### EXERCISE TEXT
Cosmos fills gap in glossy galaxy

Thursday, 22 June 2006
Higher Education, The Australian

WHEN physics departments in universities are closing, Wilson da Silva concedes it is puzzling that the general public's fascination with science is growing.

That fascination is about to be put to a practical test with the launch today of a glossy new science magazine, COSMOS, which goes on sale for $8.95.

As founding editor, da Silva said COSMOS would find a ready market; nothing surprising there. But if media ventures like this do succeed then perhaps they might help restore science enrolments.

"These things do come in cycles," da Silva said. "Maybe if we make science a natural part of culture now, in five years the cycle will be different."

At any rate, he believes he has the formula to attract even the "agnostics" who don't think of themselves as natural readers of science.

"We look unashamedly for the human in everything - ultimately science is the story of people," he said.

The first edition cover of the 112-page monthly features an ice-blue maiden (cheating death, perhaps?) and conjures with names such as Buzz Aldrin (revisiting the moon in memory), Richard Dawkins (in the Galapagos Islands) and science fiction by Ray Bradbury.

"If you think about it, science fiction writers are the best futurists because they have to consider developments in science today and they have to spin them out to the future and see what the implications might be - and they have to entertain you at the same time," da Silva said.

He said he detected an unmet demand for science stories and a popular fascination that transcends the latest 'Aussie breakthrough'.

### EXERCISE TASKS
A – Transcribe the data items word for word, covering the stretch from the line that contains "Identify the location of mask-badge-icon." through the end of the data items.
B – Pick up the article on the launch of the COSMOS science magazine and keep writing from its last sentence.
The article above has no connection to the data items that come next.

Data items:
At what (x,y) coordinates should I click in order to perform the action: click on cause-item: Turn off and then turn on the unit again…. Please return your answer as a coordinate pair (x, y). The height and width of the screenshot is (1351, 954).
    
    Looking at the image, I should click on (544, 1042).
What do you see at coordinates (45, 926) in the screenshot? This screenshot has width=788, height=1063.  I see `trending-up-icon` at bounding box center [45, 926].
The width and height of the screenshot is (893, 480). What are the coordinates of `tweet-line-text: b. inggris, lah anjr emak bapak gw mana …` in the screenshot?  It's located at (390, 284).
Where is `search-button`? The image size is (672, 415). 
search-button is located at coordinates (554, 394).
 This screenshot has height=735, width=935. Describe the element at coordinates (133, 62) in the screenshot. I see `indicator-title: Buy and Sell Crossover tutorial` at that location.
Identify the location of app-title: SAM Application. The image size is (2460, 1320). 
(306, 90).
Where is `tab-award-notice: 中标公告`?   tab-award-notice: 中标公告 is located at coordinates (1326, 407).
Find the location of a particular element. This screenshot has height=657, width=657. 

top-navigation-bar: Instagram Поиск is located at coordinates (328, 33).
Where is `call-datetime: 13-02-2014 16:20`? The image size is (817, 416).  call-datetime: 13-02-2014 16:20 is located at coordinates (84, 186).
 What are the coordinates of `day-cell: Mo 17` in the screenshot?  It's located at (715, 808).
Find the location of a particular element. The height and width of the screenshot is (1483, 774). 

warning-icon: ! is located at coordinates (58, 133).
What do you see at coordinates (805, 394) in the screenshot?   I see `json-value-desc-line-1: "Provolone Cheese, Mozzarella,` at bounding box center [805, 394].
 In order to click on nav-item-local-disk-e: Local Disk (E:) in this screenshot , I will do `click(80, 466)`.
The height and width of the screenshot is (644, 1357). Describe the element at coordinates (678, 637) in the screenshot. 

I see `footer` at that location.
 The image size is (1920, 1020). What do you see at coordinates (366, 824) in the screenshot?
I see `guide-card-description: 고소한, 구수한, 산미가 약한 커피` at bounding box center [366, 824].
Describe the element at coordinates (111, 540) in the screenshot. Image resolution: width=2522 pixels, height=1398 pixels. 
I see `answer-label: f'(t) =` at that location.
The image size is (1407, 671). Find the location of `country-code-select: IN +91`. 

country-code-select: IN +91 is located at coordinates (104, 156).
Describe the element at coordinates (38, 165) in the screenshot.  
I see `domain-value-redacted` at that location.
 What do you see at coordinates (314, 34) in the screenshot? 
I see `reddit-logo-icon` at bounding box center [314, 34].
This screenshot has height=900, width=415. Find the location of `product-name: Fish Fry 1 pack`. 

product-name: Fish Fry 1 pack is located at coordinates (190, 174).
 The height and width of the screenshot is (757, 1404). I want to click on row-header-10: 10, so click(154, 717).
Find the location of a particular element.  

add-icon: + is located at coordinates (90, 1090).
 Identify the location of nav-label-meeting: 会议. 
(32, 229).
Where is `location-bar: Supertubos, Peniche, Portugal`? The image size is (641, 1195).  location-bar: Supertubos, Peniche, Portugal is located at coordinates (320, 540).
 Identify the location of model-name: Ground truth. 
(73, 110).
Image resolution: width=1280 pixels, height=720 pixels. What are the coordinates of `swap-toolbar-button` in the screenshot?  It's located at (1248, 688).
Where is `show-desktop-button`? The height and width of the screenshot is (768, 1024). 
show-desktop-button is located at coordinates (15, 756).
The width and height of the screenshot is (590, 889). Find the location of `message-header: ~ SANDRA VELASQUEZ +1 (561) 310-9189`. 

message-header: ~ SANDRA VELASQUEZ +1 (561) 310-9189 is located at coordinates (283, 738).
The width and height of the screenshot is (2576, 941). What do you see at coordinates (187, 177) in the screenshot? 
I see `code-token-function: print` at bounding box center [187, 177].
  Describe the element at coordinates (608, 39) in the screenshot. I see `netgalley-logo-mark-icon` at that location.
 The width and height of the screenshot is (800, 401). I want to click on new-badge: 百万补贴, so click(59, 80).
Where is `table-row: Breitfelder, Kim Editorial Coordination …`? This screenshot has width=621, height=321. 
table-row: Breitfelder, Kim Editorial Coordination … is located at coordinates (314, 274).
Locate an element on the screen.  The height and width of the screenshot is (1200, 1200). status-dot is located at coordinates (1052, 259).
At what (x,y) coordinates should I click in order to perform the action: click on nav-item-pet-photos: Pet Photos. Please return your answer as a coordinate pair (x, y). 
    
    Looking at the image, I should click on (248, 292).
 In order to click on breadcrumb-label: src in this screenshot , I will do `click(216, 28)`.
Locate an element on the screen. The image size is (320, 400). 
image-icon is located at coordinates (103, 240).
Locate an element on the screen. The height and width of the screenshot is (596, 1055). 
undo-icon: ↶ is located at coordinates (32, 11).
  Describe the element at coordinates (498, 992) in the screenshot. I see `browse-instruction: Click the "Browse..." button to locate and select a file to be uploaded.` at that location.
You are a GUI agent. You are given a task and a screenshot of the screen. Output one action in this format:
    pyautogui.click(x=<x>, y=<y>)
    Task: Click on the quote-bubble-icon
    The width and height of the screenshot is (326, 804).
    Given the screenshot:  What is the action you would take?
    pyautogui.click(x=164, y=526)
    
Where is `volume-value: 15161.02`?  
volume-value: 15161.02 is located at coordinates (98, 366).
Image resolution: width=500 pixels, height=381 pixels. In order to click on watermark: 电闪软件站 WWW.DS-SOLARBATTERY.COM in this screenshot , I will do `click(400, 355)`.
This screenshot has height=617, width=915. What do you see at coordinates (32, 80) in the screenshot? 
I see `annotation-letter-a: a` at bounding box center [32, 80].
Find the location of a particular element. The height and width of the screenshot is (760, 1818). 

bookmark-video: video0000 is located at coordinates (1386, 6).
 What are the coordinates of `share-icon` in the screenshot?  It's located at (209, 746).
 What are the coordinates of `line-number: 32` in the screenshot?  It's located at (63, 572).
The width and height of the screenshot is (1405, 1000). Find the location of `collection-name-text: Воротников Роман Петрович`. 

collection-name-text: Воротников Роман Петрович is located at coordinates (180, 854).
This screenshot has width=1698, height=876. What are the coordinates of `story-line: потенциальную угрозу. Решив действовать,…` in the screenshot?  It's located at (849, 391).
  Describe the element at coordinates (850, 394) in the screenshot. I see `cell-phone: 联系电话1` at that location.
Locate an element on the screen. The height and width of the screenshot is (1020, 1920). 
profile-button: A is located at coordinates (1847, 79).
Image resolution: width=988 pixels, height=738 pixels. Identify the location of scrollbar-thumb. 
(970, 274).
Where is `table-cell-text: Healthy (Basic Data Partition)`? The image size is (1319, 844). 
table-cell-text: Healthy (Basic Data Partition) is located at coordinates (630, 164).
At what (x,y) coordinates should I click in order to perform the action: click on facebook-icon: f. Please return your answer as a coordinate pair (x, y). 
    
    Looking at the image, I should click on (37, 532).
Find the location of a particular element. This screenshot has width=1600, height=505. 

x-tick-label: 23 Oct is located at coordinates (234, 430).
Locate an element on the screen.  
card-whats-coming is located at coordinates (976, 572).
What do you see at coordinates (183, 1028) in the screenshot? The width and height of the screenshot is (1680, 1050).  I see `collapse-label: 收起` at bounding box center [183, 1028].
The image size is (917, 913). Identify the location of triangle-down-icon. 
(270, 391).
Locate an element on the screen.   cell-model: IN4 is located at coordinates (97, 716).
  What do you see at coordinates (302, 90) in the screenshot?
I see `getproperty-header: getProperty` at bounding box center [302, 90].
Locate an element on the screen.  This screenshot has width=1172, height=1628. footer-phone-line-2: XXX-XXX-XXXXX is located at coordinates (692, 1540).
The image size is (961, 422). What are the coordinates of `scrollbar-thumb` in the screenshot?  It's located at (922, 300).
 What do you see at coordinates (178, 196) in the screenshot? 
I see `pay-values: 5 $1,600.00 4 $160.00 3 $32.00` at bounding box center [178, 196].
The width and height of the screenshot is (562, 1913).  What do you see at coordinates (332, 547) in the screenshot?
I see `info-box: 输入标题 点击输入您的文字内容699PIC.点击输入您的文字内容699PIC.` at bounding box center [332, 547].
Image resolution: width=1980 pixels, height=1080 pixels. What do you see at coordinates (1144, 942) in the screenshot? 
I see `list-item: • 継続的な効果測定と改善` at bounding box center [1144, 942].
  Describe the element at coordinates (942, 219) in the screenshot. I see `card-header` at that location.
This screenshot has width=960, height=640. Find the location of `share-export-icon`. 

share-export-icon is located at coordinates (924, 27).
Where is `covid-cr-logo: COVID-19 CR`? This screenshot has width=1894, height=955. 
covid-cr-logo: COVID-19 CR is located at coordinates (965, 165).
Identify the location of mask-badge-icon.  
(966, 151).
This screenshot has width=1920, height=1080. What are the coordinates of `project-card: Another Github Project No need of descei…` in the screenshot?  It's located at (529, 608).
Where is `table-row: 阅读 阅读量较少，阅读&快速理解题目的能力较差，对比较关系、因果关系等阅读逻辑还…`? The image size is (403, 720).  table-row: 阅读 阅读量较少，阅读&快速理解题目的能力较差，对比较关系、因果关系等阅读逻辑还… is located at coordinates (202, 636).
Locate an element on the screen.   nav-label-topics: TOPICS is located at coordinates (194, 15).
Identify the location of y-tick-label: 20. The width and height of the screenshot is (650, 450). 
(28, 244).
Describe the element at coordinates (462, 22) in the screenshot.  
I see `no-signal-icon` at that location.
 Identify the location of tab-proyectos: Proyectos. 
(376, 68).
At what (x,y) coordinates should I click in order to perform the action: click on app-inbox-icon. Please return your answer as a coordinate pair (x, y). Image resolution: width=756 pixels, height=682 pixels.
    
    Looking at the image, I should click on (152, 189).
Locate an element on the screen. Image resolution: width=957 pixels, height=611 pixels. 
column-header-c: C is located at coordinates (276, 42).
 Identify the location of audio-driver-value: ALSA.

### RESULTS IN ORDER
A –
Identify the location of mask-badge-icon.  
(966, 151).
This screenshot has width=1920, height=1080. What are the coordinates of `project-card: Another Github Project No need of descei…` in the screenshot?  It's located at (529, 608).
Where is `table-row: 阅读 阅读量较少，阅读&快速理解题目的能力较差，对比较关系、因果关系等阅读逻辑还…`? The image size is (403, 720).  table-row: 阅读 阅读量较少，阅读&快速理解题目的能力较差，对比较关系、因果关系等阅读逻辑还… is located at coordinates (202, 636).
Locate an element on the screen.   nav-label-topics: TOPICS is located at coordinates (194, 15).
Identify the location of y-tick-label: 20. The width and height of the screenshot is (650, 450). 
(28, 244).
Describe the element at coordinates (462, 22) in the screenshot.  
I see `no-signal-icon` at that location.
 Identify the location of tab-proyectos: Proyectos. 
(376, 68).
At what (x,y) coordinates should I click in order to perform the action: click on app-inbox-icon. Please return your answer as a coordinate pair (x, y). Image resolution: width=756 pixels, height=682 pixels.
    
    Looking at the image, I should click on (152, 189).
Locate an element on the screen. Image resolution: width=957 pixels, height=611 pixels. 
column-header-c: C is located at coordinates (276, 42).
 Identify the location of audio-driver-value: ALSA.

B –
"Science history has been a booming category in books since 1992 when Dava Sobel launched Longitude," he said.

Not all forays into the science magazine niche have been so successful. In Australia, titles such as Omega and Newton (edited by da Silva) did not survive.

But da Silva said COSMOS had the right formula, solid backing (thanks to biotechnology entrepreneur Alan Finkel) and a business plan based on a gradual build-up in circulation.

Astronomer Bryan Gaensler is a believer. "This niche in mainstream publishing has been waiting to be filled for a long time," he wrote in a letter of support from Harvard University. He signed himself "an exiled Australian".

Since agreeing to serve on the COSMOS advisory board - with University of NSW science dean Mike Archer, among others - Dr Gaensler has been lured back to Australia as a Federation fellow at the University of Sydney.

Unmet demand: Wilson da Silva believes his new publication can tap into a popular taste for science stories deeper than the 'Aussie breakthrough' type.